# Has anyone ever tried Rejection Therapy? Thoughts?



## PrettyFlyForAShyGuy (May 11, 2014)

http://rejectiontherapy.com/


----------



## Anxiousbro (Oct 17, 2013)

That actually looks good.






Taken from the site, seems like an interesting idea to try out.


----------



## puppy (Jun 27, 2012)

Sounds a lot like just practicing, which should be a pretty good strategy actually.


----------



## ALWAYSLate (May 4, 2014)

good idea, a big problem for SA people like myself is not taking rejection well. Although for me it revolves around dating and being outcast by other people when I am suppose to fit in.


----------



## meowmeowbeenz (May 8, 2014)

I dunno...this seems like the latest in personality-cult-oriented, TED talk-iezed edutainment, the goal of which is that often-elusive quality of extroverted overconfidence. As an introvert, I pride myself on my sensitive and more cautious nature and know how to take risks when risks are due. I'll pass.

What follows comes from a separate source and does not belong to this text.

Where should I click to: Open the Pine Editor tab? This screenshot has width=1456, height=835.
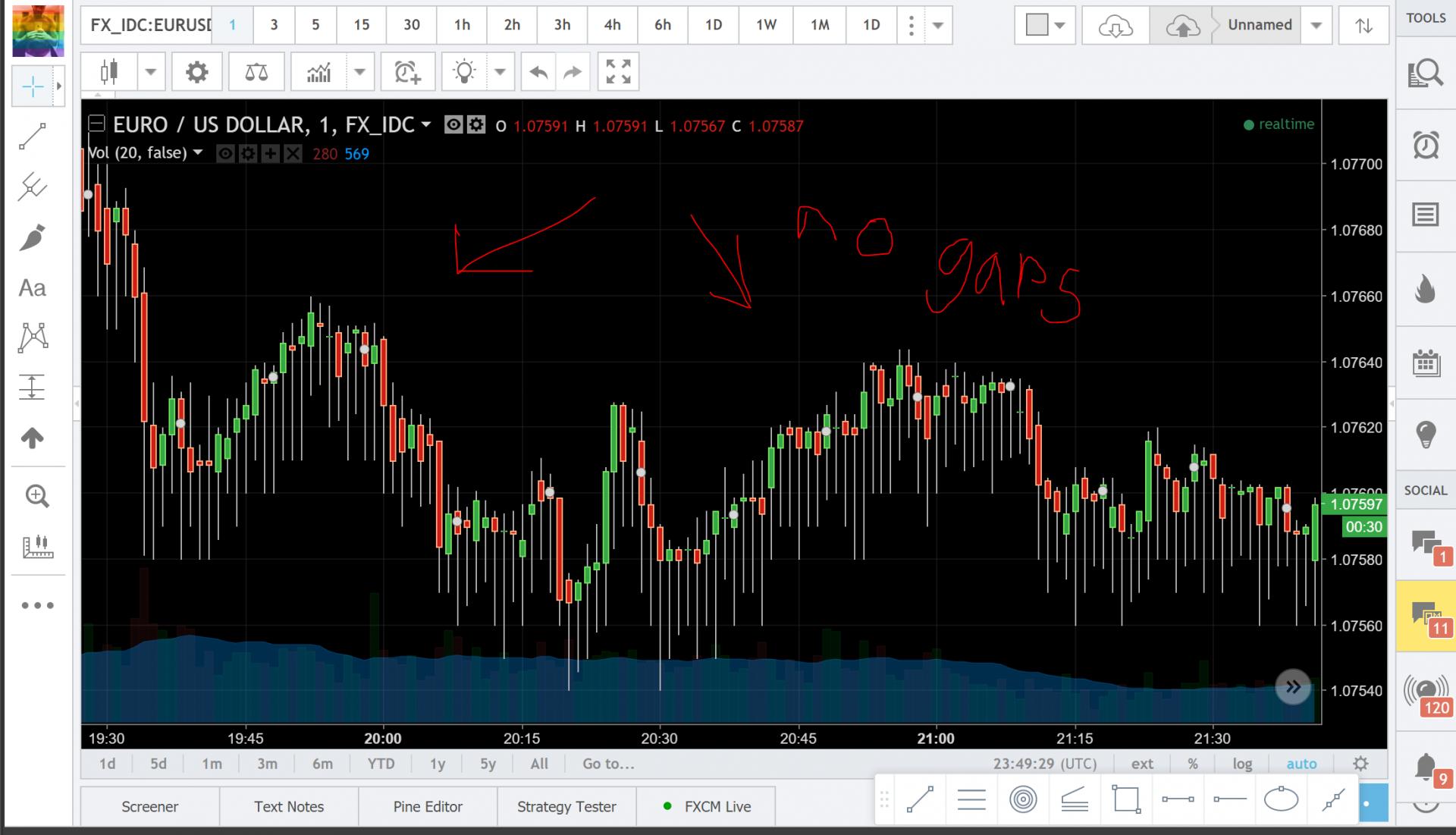tap(428, 806)
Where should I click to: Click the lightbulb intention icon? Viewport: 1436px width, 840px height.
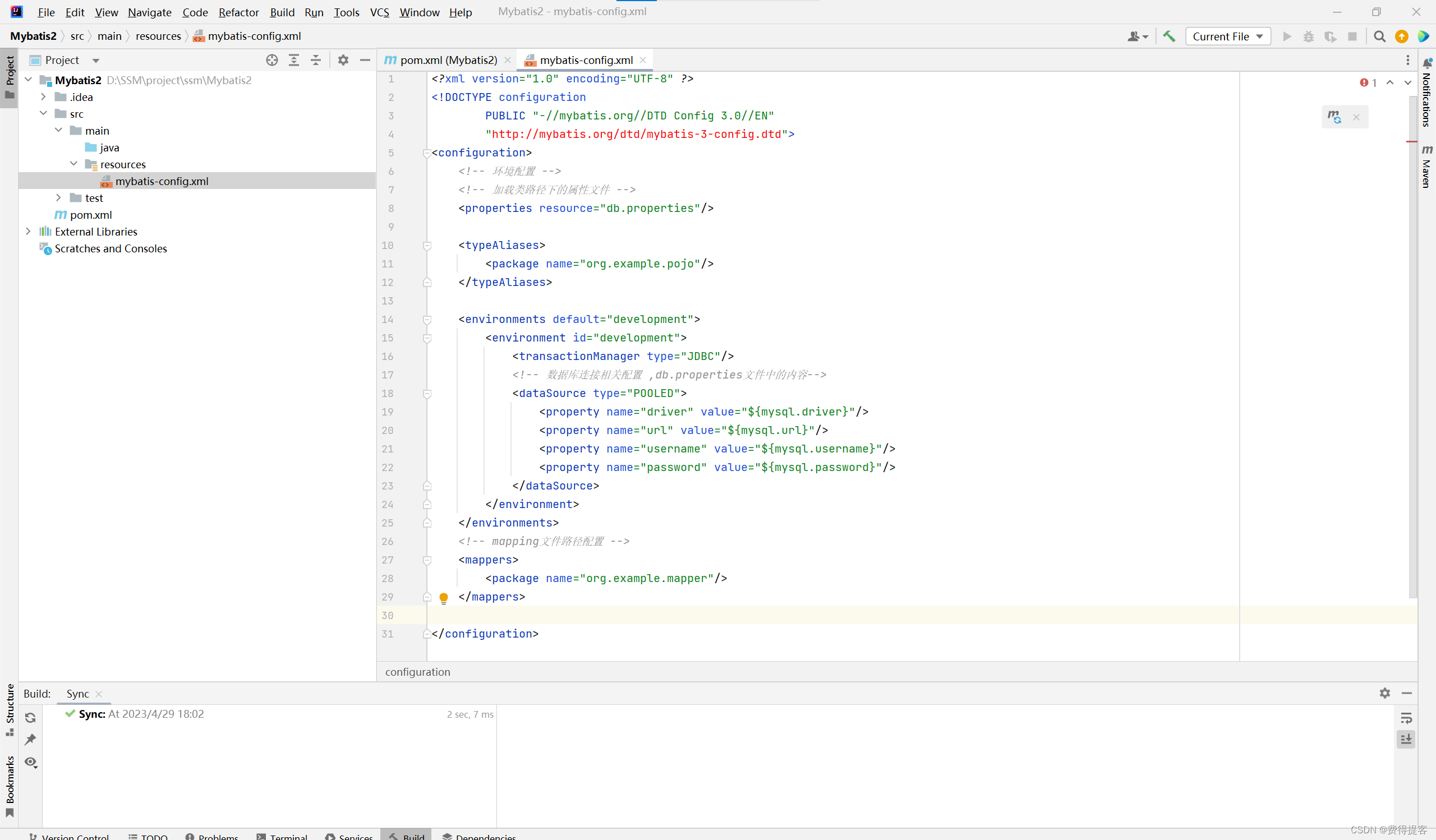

...but feel free to disagree with me-- rejection therapy!


----------



## Phoenix Rising (Jul 7, 2011)

I haven't really "practiced" it, but I do use the whole philosophy of being rejected for something not a flaw upon yourself but either just a limit with (certain?) people and that's is a way of learning and not something to feel bad about.

Remembering that has helped a few times.


----------